Il Tribunale amministrativo di Lisbona ha dato ragione all'operatore tedesco, stabilendo che Rede Expressos deve concedere l'accesso al terminal Sete Rios di Lisbona. La sentenza obbliga la compagnia portoghese a specificare l'effettiva disponibilità di piattaforme e parcheggi e a valutare oggettivamente ogni orario richiesto da FlixBus.
Questa decisione del marzo 2026 mira a garantire l'accesso al terminal in condizioni di uguaglianza e non discriminazione, ponendo fine a un blocco che durava dal 2023.
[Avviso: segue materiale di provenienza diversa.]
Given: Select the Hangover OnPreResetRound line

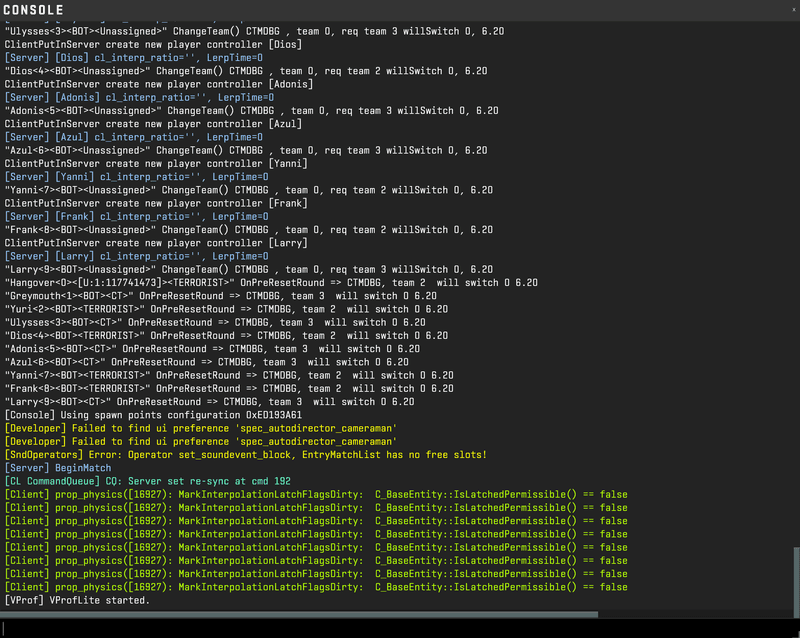Looking at the screenshot, I should pos(250,282).
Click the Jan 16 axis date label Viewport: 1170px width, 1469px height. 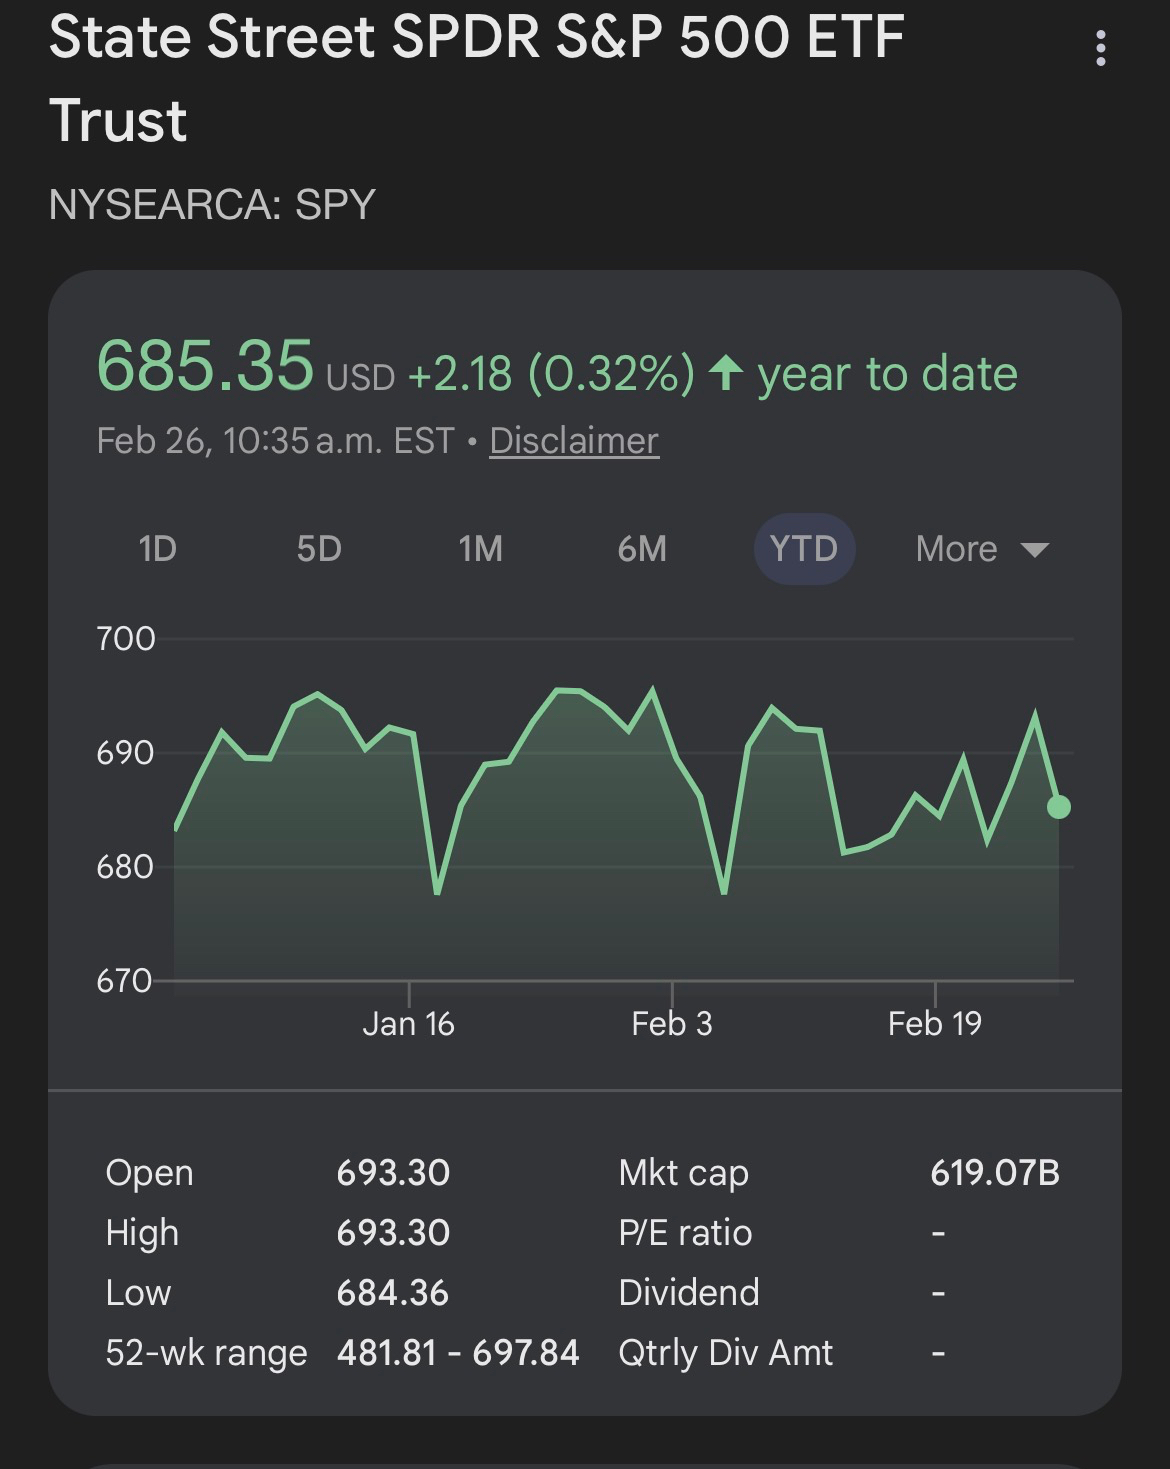pyautogui.click(x=408, y=1024)
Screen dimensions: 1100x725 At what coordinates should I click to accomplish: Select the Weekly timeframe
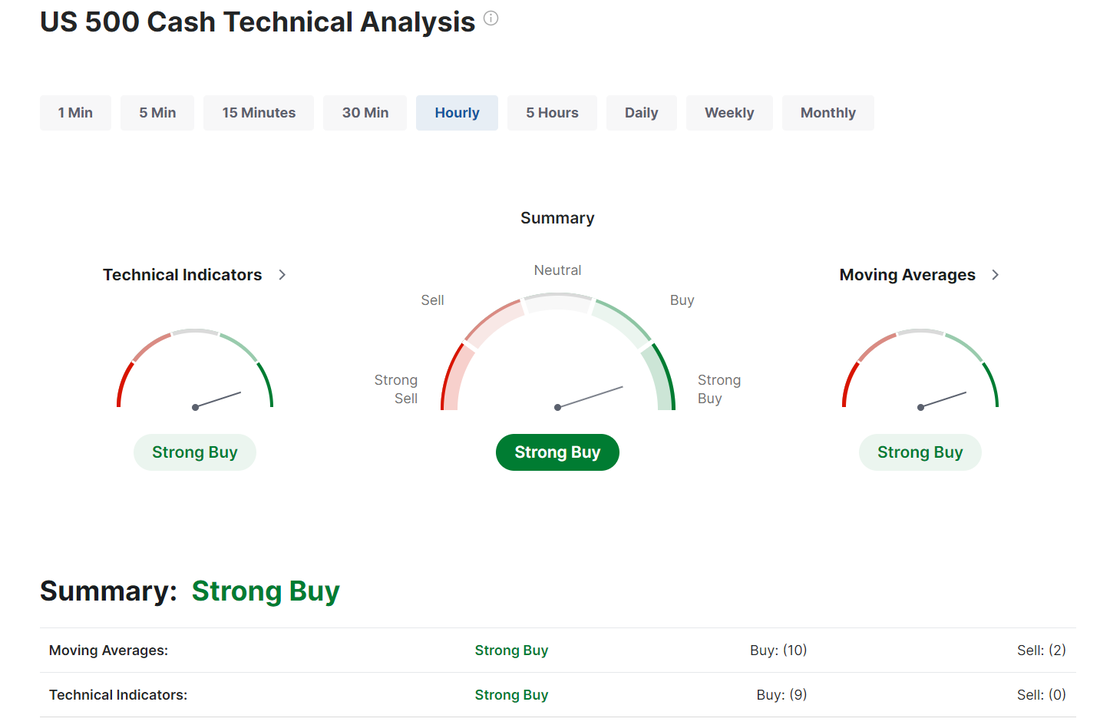[x=729, y=113]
Il tribunale ha stabilito che, una volta divenuta definitiva la decisione, Rede Expressos avrà cinque giorni di tempo per dimostrare il suo pieno rispetto, pena una multa di 92 euro per ogni giorno di ritardo, oltre a eventuali responsabilità civili e penali.
In risposta, Rede Expressos ha sottolineato che la sentenza non implica un "ingresso automatico", ribadendo che l'accesso rimane subordinato alla capacità del terminal di garantire la sicurezza dei passeggeri e delle merci. La società portoghese ha inoltre ricordato che il tribunale non ha preso in considerazione i danni lamentati da FlixBus a causa della mancanza di prove di accesso preventivo.
Il conflitto si è intensificato nel 2025, in seguito alla sentenza dell'Autorità per la Mobilità e i Trasporti(AMT) dell'inizio del 2025 a favore di FlixBus. L'AMT ha ritenuto che Rede Expressos non avesse dimostrato l'asserita mancanza di capacità del terminal.
All'epoca, all'inizio del 2025, l'operatore tedesco aveva persino condotto azioni di protesta simboliche a Sete Rios per denunciare il continuo impedimento all'uso del terminal.
Con l'attuale decisione del tribunale, Rede Expressos deve ora giustificare tecnicamente qualsiasi rifiuto di orari. Questa sentenza introduce un nuovo quadro di responsabilità, creando probabilmente un precedente con implicazioni significative per la concorrenza e l'accesso al settore del trasporto passeggeri su strada a Lisbona.